= MATERIAL FOR THIS EXERCISE =
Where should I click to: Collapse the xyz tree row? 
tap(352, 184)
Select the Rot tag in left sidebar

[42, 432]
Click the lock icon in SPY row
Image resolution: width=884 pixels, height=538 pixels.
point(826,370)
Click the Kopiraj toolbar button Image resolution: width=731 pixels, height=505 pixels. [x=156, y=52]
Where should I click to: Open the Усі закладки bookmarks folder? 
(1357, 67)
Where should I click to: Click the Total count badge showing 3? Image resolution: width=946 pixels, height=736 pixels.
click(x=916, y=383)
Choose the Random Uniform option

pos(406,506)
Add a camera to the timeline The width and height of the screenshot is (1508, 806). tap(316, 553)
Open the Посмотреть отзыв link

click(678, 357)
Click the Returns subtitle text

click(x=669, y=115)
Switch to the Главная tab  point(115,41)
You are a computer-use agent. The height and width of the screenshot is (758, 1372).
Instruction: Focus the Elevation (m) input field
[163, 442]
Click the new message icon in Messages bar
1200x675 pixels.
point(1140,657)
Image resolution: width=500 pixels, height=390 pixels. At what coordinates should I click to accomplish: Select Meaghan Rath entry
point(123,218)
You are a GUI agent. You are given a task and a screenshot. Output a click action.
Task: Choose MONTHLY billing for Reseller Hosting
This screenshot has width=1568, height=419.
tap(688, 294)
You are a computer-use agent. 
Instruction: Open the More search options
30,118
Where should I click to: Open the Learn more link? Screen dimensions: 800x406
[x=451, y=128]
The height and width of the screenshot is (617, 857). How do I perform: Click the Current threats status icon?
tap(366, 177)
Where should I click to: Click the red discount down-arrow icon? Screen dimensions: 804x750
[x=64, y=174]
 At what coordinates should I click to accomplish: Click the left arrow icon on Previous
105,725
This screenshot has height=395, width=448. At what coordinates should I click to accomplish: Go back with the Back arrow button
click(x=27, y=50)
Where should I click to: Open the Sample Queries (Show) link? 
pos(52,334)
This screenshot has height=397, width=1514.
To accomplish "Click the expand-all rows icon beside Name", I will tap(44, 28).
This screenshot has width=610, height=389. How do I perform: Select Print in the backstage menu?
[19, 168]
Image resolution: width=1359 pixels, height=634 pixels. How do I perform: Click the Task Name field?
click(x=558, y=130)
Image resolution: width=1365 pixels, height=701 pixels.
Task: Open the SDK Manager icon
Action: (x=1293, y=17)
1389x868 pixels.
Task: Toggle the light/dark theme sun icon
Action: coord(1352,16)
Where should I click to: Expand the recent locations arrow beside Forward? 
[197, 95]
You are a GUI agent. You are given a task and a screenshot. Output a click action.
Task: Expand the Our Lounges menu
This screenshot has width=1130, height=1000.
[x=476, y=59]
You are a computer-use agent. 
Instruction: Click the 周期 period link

= AIM OF THE EXERCISE =
Set down all of the entries exactly, please.

= ANSWER FOR THE TASK =
Where should I click to: Collapse the xyz tree row? 
tap(352, 184)
Select the Rot tag in left sidebar

[42, 432]
Click the lock icon in SPY row
Image resolution: width=884 pixels, height=538 pixels.
point(826,370)
Click the Kopiraj toolbar button Image resolution: width=731 pixels, height=505 pixels. [x=156, y=52]
Where should I click to: Open the Усі закладки bookmarks folder? 
(1357, 67)
Where should I click to: Click the Total count badge showing 3? Image resolution: width=946 pixels, height=736 pixels.
click(x=916, y=383)
Choose the Random Uniform option

pos(406,506)
Add a camera to the timeline The width and height of the screenshot is (1508, 806). tap(316, 553)
Open the Посмотреть отзыв link

click(678, 357)
Click the Returns subtitle text

click(x=669, y=115)
Switch to the Главная tab  point(115,41)
You are a computer-use agent. The height and width of the screenshot is (758, 1372).
Instruction: Focus the Elevation (m) input field
[163, 442]
Click the new message icon in Messages bar
1200x675 pixels.
point(1140,657)
Image resolution: width=500 pixels, height=390 pixels. At what coordinates should I click to accomplish: Select Meaghan Rath entry
point(123,218)
You are a GUI agent. You are given a task and a screenshot. Output a click action.
Task: Choose MONTHLY billing for Reseller Hosting
This screenshot has width=1568, height=419.
tap(688, 294)
You are a computer-use agent. 
Instruction: Open the More search options
30,118
Where should I click to: Open the Learn more link? Screen dimensions: 800x406
[x=451, y=128]
The height and width of the screenshot is (617, 857). How do I perform: Click the Current threats status icon?
tap(366, 177)
Where should I click to: Click the red discount down-arrow icon? Screen dimensions: 804x750
[x=64, y=174]
 At what coordinates should I click to accomplish: Click the left arrow icon on Previous
105,725
This screenshot has height=395, width=448. At what coordinates should I click to accomplish: Go back with the Back arrow button
click(x=27, y=50)
Where should I click to: Open the Sample Queries (Show) link? 
pos(52,334)
This screenshot has height=397, width=1514.
To accomplish "Click the expand-all rows icon beside Name", I will tap(44, 28).
This screenshot has width=610, height=389. How do I perform: Select Print in the backstage menu?
[19, 168]
Image resolution: width=1359 pixels, height=634 pixels. How do I perform: Click the Task Name field?
click(x=558, y=130)
Image resolution: width=1365 pixels, height=701 pixels.
Task: Open the SDK Manager icon
Action: (x=1293, y=17)
1389x868 pixels.
Task: Toggle the light/dark theme sun icon
Action: coord(1352,16)
Where should I click to: Expand the recent locations arrow beside Forward? 
[197, 95]
You are a GUI agent. You are given a task and a screenshot. Output a click action.
Task: Expand the Our Lounges menu
This screenshot has width=1130, height=1000.
[x=476, y=59]
You are a computer-use agent. 
Instruction: Click the 周期 period link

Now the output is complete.